5.2. Abnormal blood pressure pulse

It is interesting to know whether the changes in the shape of the pressure profile can be registered if the pressure pulse changes. These results are presented in the original paper III. To achieve an abnormal pressure pulse, the blood pressure is manipulated by performing the so-called Valsalva manoeuvre. The Valsalva manoeuvre is used in medical research to study autonomic regulation (Sovijärvi et al. 1994). In the Valsalva manoeuvre the volunteer exhales against a pressure of 40 mmHg for 10 seconds. This blocks the vein returning to the heart. The resulting reduced blood flow decreases the blood pressure, which stimulates the heart to work more actively to maintain normal blood pressure. Fig. 17 presents the RR interval, MAP and PTT between heart and wrist during this manoeuvre.

The exhalation phase is timed between 13–25 seconds. The MAP decreases due to the decreased vein return to the heart. The RR interval also decreases, reflecting the increased activity of the heart. The PTT between heart and wrist increases from 0.13 seconds at the beginning to 0.21 seconds at the end of the Valsalva manoeuvre. This can be explained by the elasticity changes in the arterial tree. When the MAP decreases the elasticity of the arterial tree increases. Thus, more of the energy of the pressure pulse can be stored in the arterial wall and this retards the velocity of the pressure pulse.

The blood pressure signal and the reconstructed Doppler spectrogram from the corresponding pulses during the exhalation phase of the Valsalva manoeuvre are shown in Fig. 18. The diastolic blood pressure decreases dramatically due to the reduced blood flow.
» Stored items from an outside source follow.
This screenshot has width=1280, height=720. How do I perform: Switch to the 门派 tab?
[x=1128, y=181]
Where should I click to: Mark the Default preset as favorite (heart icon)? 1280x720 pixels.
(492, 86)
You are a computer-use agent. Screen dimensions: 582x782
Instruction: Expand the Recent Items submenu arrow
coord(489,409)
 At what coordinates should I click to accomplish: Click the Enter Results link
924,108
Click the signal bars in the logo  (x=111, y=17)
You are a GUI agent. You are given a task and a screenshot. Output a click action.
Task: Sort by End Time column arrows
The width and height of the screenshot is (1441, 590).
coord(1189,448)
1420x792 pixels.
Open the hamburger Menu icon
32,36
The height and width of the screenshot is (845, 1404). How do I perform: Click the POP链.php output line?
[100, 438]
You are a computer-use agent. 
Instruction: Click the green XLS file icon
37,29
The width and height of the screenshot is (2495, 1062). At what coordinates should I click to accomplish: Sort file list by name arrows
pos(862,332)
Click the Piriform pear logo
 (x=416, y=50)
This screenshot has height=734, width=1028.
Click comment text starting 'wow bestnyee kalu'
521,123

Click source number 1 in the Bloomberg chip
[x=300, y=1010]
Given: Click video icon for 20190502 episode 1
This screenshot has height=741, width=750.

In addition, the pulse pressure decreases to 20 mmHg and the shape of the pulsation is significantly altered from Fig. 16. However, the Doppler spectrogram follows the pressure variation exactly. The peaks in the Doppler spectrogram correspond to the maximums of the derivative of the blood pressure signal. The radial displacement is 25 m on the rising edge of the blood pressure pulse.